Impaired Insulin-Mediated Antilipolysis and Lactate Release in Adipose Tissue of Upper-Body Obese Women




Upper-body/visceral obesity is associated with abnormalities of free fatty acid (FFA) metabolism and greater risk of developing type 2 diabetes compared with lower-body obesity. In lean subjects lipolysis is readily suppressed by insulin; however, metabolic inflexibility with respect to antilipolysis is a frequent finding in obesity, partly determined by body composition. This study investigates effects of insulin on regional adipose tissue lipolysis and lactate levels in upper-body overweight/obese (UBO), lower-body overweight/obese (LBO), and lean women. The microdialysis technique was used to assess adipose tissue glycerol and lactate concentrations in abdominal and femoral fat during a 5-h basal period and a 2-h hyperinsulinemic euglycemic clamp. The main findings were that the antilipolytic effect of insulin was attenuated in abdominal fat of UBO (glycerol reduction, abd (%): UBO 40.4 (−14 to 66), LBO 46.0 (−8 to 66), lean 66.2 (2–78), ANOVA, P < 0.05), and in femoral fat in both obese groups (glycerol reduction, fem (%): UBO 44.4 (35–67), LBO 44.4 (0–63), lean 65.0 (43–79), ANOVA, P < 0.05).

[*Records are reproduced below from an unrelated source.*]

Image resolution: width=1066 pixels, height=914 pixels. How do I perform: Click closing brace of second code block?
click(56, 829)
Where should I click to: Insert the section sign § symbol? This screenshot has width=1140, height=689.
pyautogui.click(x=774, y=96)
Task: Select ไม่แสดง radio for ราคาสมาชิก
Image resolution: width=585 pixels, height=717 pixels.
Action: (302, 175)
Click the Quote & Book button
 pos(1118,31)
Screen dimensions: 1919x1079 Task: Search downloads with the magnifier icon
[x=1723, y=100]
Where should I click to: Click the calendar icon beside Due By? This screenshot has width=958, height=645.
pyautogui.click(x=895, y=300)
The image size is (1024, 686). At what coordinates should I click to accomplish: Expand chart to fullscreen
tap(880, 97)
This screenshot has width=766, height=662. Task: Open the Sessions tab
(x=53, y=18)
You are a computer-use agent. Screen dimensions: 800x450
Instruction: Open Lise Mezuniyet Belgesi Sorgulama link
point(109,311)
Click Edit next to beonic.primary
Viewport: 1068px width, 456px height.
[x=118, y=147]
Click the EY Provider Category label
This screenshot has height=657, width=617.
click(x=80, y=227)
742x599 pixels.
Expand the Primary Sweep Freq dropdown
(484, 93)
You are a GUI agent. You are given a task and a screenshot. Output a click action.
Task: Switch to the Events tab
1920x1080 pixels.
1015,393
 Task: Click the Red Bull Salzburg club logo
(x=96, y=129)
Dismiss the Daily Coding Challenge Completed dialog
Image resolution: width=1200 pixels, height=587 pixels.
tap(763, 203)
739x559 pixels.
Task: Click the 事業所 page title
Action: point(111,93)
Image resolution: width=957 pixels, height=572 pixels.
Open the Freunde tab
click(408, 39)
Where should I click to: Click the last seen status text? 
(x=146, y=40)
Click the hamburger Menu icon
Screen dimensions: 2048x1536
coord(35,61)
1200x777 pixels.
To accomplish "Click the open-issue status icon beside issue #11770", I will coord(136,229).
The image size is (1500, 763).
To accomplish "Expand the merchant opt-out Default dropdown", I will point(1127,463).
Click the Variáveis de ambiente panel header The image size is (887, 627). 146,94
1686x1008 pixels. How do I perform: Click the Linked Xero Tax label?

Further, abdominal fat insulin-mediated increase in lactate concentration was greater in lean women compared with UBO women (lactate increase, abd (%): UBO −6.1 (−37.1 to 57.4), LBO 16.5 (−32.2 to 112.5), lean 51.4 (−45.7 to 162.9), P < 0.05), whereas no differences were found between groups in femoral fat (lactate increase, fem (%), UBO −12.9 (−43 to 24), LBO 12.7 (−30.7 to 92), lean 27.6 (−9.5 to 123.8), not significant). Respiratory exchange ratio (RER) increased significantly and similarly in all groups. So, UBO women were metabolically inflexible with respect to insulins antilipolytic and lactate increasing effects in abdominal adipose tissue. These phenomena are probably both consequences of insulin resistance of adipose tissue.